A lot of them were quite old, some disabled. They weren’t in tears or afraid, no real crises, Kautz said, they were isolated and bored. Some of these callers even became regulars, calling several times a day, tying up the lines.
“Sometimes, we had to set up rules with specific callers where they created a formal agreement with our director that said, ‘I will call for up to 30 minutes at a time, twice a day, once in the morning and once at night,’ and we agreed to this to stop them abusing the line,” she said.
And while people who were not suicidal kept calling, a great many people who actually were never did.
Connecting, but not in the expected ways
John Draper heads up the National Suicide Prevention Lifeline, the big umbrella organization that coordinates local efforts.
“You know, frankly, there’s about over 13 million people who think seriously about suicide every year,” he said.

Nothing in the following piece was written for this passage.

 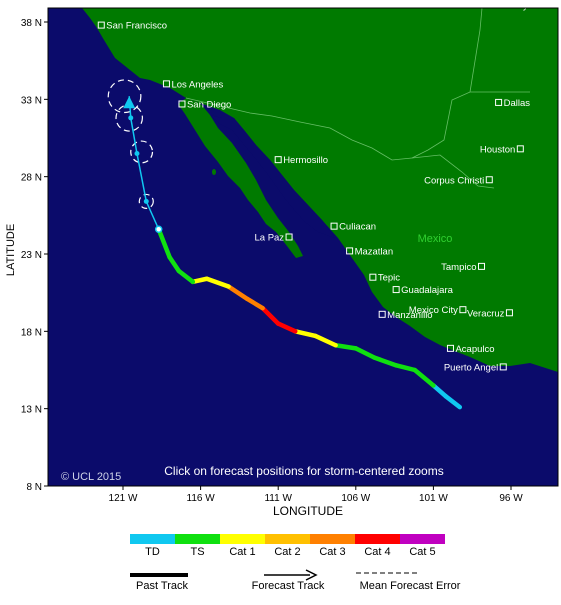 What do you see at coordinates (312, 575) in the screenshot?
I see `forecast-arrow-icon` at bounding box center [312, 575].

But only some 2 million people call the hotline, Draper noted. “We’re only reaching a fraction of the number of people who are suicidal.”
The lifeline works a bit like a switchboard. Anyone, anywhere, anytime can call the same 1-800 number and will be routed to a crisis center. It could be in the next town over or across the country.
You might think the number of calls to the hotline would be a barometer of sorts for how the country is doing, a mental health reading at the population level. You might think that, with the COVID-19 pandemic, the phones would be ringing off the hook. More people thinking of suicide, more calls. But it turns out that’s not really the case.
“I don’t know if it tracks directly so much with suicidality and an increase in suicidality as it does with market penetration and awareness,” Draper said. “More people become increasingly aware of what we do, and if they become aware, they call.”
A prolonged national trauma like, say, a crushing once-in-a-century pandemic doesn’t increase calls. Ad-buying does — commercials. It’s as if a fire department got calls based on how many YouTube ads it placed at any one time, as opposed to how many fires were actually burning.